Everyday, I opened the office door with the large glass pane, sometimes late and sometimes harried. Everyday, she’d look up, beam a smile at me, say my name and tell me how glad she was to see me. I’d grab the key and the reports and be on my way. Nothing to it.

After a month of this, I noticed that the effect of her kindness lasted beyond my exposure to her. I toted it along with me to my next stop. The encounter with the elementary school secretary lasted maybe one minute, two at the most. Let’s say by 2:05 p.m. I was back to my normal. Yet, that’s a tidy return-on-investment — at least a ratio of 1:5. One minute of her kindness affected the next five in a positive fashion.

She made me feel like the accumulation of her daily gestures of kindness was an act of superior intention. It marked me, tattooed me with the ink of decency.

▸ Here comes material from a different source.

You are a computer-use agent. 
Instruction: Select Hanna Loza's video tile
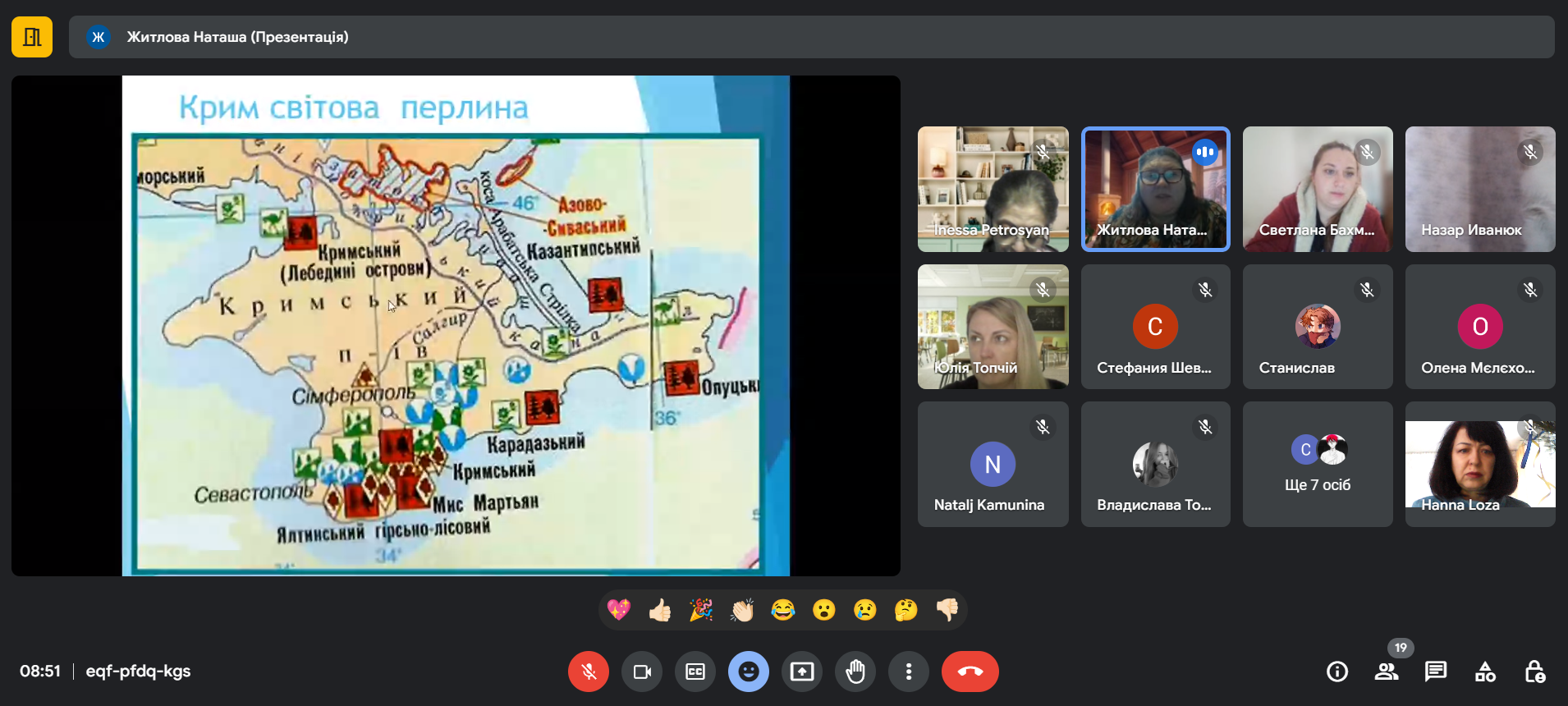pos(1480,465)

I admit that it felt good. I was also suspicious of my feelings. How could something so good be the result of something so simple, so shallow, so kindergarten.

Through the winter this continued. By early spring, it unraveled.

For two weeks she was out. Health issues. Her first day away was easy to ignore, but the continued absence of kindness became more noticeable as I realized that I had been depending on it during the dark winter months, looking forward to the time when someone for only seconds out of her day, paid attention to me in a way that wasn’t flirting, wasn’t calculated. It was simple. It was kind. That’s all. Just nice, like the chat that means nothing with your neighbor. It means nothing on its own, but stitch a few kindnesses together, it’s a message: You matter.

Her health worsened when she returned to work. Surrounded by the miasma of viruses and bacteria that float about an elementary school, she fell sick and had to take more time off. She was out for another week. Then another. 

It took her being away for me to realize her power. I wanted her to know how how her kindness, her being simply nice, had helped me navigate my own too-self-involved world.

So one Monday in May, I pulled up a chair, sat next to her and tried to tell her that I admired her kindness, had missed it, in fact. My motive was to celebrate her talent for making people feel valuable, not let her actions evanesce, as a wave fades and ripples to nothing.

But I mishandled it. I could not say what I thought was simple. I started crying, not bawling, just tears running from both eyes. Feeling too vulnerable, I guess embarrassed, I got up without finishing what I had to say and excused myself. 

The next day, hoping to continue the conversation, at least apologize for being overly emotional, I found the secretary’s desk empty again. She had decided, for health reasons, to work half-days for the rest of the school year. I haven’t seen her since.

Now, my work at that elementary school has concluded, the story could end there, maybe it should end there. I noticed that when someone is kind, it can feel nice, move a weepy man to tears. Lesson learned. The End. 

And yet. That response strikes me as, well, a nice try, a mediocre attempt at telling the secretary that her kindness has a depth that I could not appreciate at first. Some social scientists would call her kindness that I carried past the school office a viral response. I caught what she had and infected others with her kindness. That’s the theory.

To not return, to not look her in the eye and say thank you for being so regularly nice, now, that would be…what?

Unkind with a side of weakness and timidity. 

I got the idea that I’d bring her flowers, that way if I were to choke up again, I could gift her something without having to say anything. I cut two bright orange calendula and one red Maltese cross flower from my garden. I brought a glass jar as a vase and set off for the school, making sure that I arrived early.

The chair was empty again. She was gone, out for the morning. I left the flowers and a note of thanks for her unflagging kindness.

Three flowers in a Mason jar vase. That’s what marks a winter of consistent kindness between two people not strangers, not friends. Otherwise, it has vanished.